EXERCISE GOAL | Copy out the lines verbatim, from the line containing "Describe the element at coordinates (487, 219)" through the line containing "(281, 119).", both included.

[Lines listed in a dataset]
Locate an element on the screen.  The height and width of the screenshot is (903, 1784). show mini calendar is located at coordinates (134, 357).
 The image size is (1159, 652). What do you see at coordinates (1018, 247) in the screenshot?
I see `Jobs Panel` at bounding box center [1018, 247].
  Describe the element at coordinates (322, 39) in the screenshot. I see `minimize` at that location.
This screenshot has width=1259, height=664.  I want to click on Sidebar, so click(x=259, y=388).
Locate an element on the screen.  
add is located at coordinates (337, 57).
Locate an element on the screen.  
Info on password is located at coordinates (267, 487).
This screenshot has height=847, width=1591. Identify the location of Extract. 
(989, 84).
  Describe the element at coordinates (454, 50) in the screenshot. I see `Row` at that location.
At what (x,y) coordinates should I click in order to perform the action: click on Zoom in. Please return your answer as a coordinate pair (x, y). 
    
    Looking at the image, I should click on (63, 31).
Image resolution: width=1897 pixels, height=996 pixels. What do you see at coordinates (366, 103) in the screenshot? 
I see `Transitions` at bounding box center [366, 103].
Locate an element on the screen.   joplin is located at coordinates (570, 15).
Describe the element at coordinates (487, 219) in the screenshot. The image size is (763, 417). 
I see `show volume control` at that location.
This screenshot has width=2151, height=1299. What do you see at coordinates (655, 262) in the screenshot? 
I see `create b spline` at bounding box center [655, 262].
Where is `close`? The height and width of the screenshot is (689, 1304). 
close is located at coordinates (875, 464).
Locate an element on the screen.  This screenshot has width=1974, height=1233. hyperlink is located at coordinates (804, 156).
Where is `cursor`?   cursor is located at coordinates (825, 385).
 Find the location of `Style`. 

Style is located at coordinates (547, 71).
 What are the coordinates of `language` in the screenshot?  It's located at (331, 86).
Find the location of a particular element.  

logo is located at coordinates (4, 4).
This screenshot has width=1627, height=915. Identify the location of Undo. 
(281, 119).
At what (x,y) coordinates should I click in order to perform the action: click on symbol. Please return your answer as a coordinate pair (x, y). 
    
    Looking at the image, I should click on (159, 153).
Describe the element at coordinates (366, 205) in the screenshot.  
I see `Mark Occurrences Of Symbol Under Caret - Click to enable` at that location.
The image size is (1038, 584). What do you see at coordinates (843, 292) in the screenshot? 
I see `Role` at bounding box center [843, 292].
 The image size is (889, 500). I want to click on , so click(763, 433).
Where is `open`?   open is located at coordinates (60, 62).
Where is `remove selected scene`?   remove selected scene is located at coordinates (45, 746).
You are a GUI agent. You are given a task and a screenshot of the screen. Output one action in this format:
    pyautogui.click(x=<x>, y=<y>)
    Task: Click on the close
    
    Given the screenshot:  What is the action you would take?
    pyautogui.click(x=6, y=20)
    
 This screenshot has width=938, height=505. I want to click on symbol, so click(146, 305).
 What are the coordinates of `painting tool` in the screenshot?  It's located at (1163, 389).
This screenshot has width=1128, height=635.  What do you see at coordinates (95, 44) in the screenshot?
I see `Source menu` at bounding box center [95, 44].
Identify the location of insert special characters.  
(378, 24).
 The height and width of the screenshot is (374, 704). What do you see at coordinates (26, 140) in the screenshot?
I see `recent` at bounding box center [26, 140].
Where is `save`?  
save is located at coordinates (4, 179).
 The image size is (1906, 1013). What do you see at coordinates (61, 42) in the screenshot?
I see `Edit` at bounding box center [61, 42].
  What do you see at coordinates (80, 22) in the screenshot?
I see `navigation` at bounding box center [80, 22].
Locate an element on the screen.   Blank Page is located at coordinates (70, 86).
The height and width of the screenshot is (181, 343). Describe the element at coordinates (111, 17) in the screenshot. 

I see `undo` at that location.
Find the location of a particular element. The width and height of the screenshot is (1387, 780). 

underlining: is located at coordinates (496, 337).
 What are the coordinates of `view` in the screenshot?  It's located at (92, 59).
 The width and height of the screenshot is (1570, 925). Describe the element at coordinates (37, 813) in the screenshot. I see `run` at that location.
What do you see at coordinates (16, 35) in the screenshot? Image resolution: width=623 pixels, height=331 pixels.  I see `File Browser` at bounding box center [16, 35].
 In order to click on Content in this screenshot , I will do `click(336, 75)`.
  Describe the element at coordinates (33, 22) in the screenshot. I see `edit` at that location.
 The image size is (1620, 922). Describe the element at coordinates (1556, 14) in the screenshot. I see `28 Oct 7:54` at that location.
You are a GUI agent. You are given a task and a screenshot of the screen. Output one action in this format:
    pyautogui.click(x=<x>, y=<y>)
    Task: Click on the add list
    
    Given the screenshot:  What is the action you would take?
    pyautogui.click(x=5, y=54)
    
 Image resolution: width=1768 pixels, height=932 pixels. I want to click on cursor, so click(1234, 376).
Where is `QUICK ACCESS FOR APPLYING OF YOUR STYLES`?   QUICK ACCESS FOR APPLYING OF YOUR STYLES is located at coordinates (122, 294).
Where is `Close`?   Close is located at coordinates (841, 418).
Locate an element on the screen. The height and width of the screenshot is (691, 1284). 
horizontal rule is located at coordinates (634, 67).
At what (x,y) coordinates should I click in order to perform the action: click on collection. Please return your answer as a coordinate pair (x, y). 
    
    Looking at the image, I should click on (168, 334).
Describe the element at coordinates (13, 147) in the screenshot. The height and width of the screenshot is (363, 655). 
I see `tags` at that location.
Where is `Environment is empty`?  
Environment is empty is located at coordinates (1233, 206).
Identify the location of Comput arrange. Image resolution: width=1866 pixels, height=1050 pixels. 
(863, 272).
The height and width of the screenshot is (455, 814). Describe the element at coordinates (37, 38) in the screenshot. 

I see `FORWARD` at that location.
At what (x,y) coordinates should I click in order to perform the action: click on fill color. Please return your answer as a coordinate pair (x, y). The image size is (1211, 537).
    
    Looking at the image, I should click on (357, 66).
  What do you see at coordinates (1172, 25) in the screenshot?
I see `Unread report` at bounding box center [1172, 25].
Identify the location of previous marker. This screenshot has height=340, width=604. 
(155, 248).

SOLVED PROBLEM |
Describe the element at coordinates (487, 219) in the screenshot. The image size is (763, 417). 
I see `show volume control` at that location.
This screenshot has width=2151, height=1299. What do you see at coordinates (655, 262) in the screenshot? 
I see `create b spline` at bounding box center [655, 262].
Where is `close`? The height and width of the screenshot is (689, 1304). 
close is located at coordinates (875, 464).
Locate an element on the screen.  This screenshot has width=1974, height=1233. hyperlink is located at coordinates (804, 156).
Where is `cursor`?   cursor is located at coordinates (825, 385).
 Find the location of `Style`. 

Style is located at coordinates (547, 71).
 What are the coordinates of `language` in the screenshot?  It's located at (331, 86).
Find the location of a particular element.  

logo is located at coordinates (4, 4).
This screenshot has width=1627, height=915. Identify the location of Undo. 
(281, 119).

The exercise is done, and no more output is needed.